FuzzyOcr 3.4(svn)

This is a new distribution based on a plugin developed by Christian Holler decoder_at_own-hero_dot_net

SVN

News

In order to remove the confusion with regards to versions with this plugin, there is now a SVN repository where the latest version of the plugin resides. This latest version in particular, has removed the Image::Magick dependency which was very troublesome for a lot of people, but adds gifsicle as a required dependency to deal with animated GIF images.

Even though this new version is still considered in development, it is very stable.

Latest

    svn://fuzzyocr.own-hero.net/trunk/devel

Changes

version 2.3j

    Downloaded:  305 Time(s)

    Fixed:
        sh: $efile: ambiguous redirect
        This message was being generated when using complex scansets, because
        the 'value' was only translated once. In complex scansets, this value
        may be specified multiple times.

        FuzzyOcr.cf
        Fixed outstanding errors. Variable mismatches are now fixed.

        FuzzyOcr.pm
        Trap ImageMagick errors better, and logs them.

        When processing Animated-GIF files, due to the algorithm, it is possible
        to discard all frames, leaving an empty image.  Now, this special case
        is treated as a corrupt image, and triggers FUZZY_OCR_CORRUPT_IMG with
        $Score{corrupt} points (2.5 by default).

    Changed:
        Option: focr_personal_wordlist
        Now, if the option value begins with '/', the value is not treated as
        relative to the efective user's HOME directory, but as a fixed path.

version 2.3i

    Added:
        Option: 'focr_score_ham'  Default: 0.0
        When set to 1, images that are below the 'focr_counts_required' threshold,
        are scored with the formula: $Score{Add} * $cnt; this gives marginally bad
        images some positive score instead of just allowing them without score.
        
    Removed:
        Util: gif2anim
        This script is no longer used in the plugin, so it is removed from the
        distribution, although if needed, it may be found in the previous version.

    Fixed:
        The plugin was stuck in infinite loop in the case where there is more
        than one attachment with the same name. The tie-breaking was not working.
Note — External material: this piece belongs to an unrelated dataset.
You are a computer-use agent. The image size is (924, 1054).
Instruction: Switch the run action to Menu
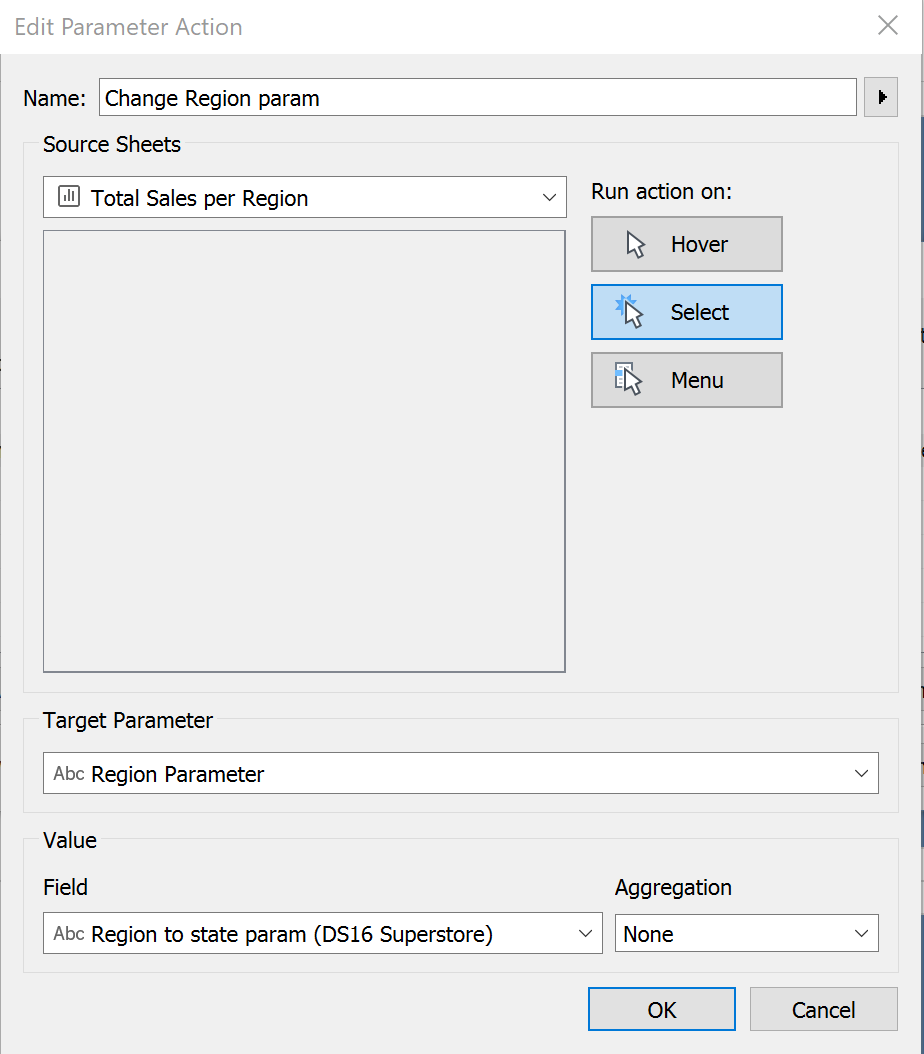tap(686, 380)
        When processing GIF files, extra care has to be taken so that ImageMagick
        properly recognizes the files as GIF images, otherwise, an error occurs 
        because ImageMagick cannot properly determine the image 'type' and cannot
        determine the image size, resulting in an invalid hash. Code is now in place
        to prevent this, and in the case where invalid image size is encountered,
        the processing of this image is skipped.

    Changed:
        When the plugin determines that words from the lists are found in the images,
        it now stores these words in 'focr_db_hash' so that when we encounter the same
        image hash in another message, the report will add the words 'found' to the
        report, giving the end user more information, instead of just the 
        FOCR_KNOWN_IMAGE_HASH rule firing with the previous score.

version 2.3h

    Require:
        New Perl Module
            Image::Magick;
    Added:
        Option: 'focr_anim_delay'  Default: 100
            This option is used with animated GIF files, and keeps all images
            that are displayed for at least 1 sec.

        Option: 'focr_anim_max_frames' Default: 2
            This option is used with animated GIF files, and keeps top N
            largest frames. 

    Fixed:
        Option: 'focr_digest_hash'
            Fixed internal parameter to reflect option from original plugin (Thanks Bill).
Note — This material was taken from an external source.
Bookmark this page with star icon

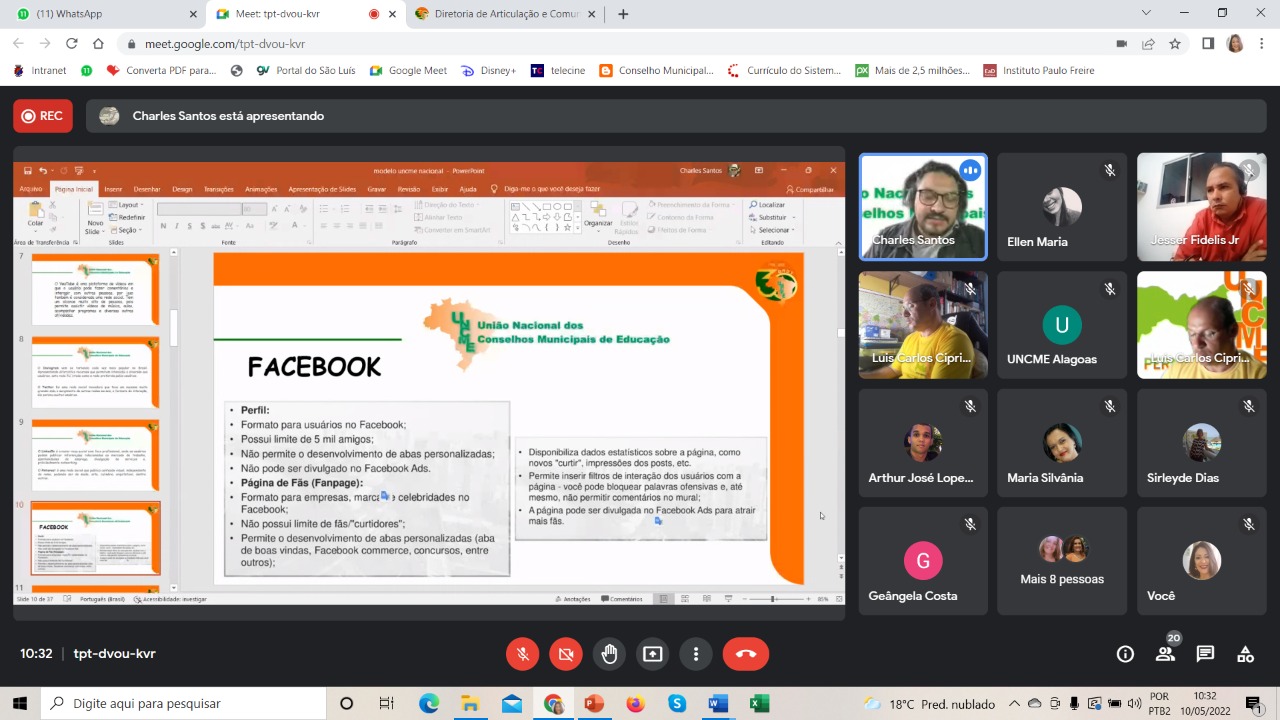tap(1175, 44)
        Option: 'focr_db_hash'
            Updated FuzzyOcr.cf to reflect plugin option.

        Option: 'focr_db_safe'
            Updated FuzzyOcr.cf to reflect plugin option.

        Option: 'focr_counts_required'
            Fixed default value of '2' was set to '5' making it behave as the original plugin.

    Removed:
        Option: 'focr_bin_identify'
        Option: 'focr_bin_convert'
            These options are no longer valid, since the external programs are no longer called
            in favor of using PERL module. Makes things 'simpler'.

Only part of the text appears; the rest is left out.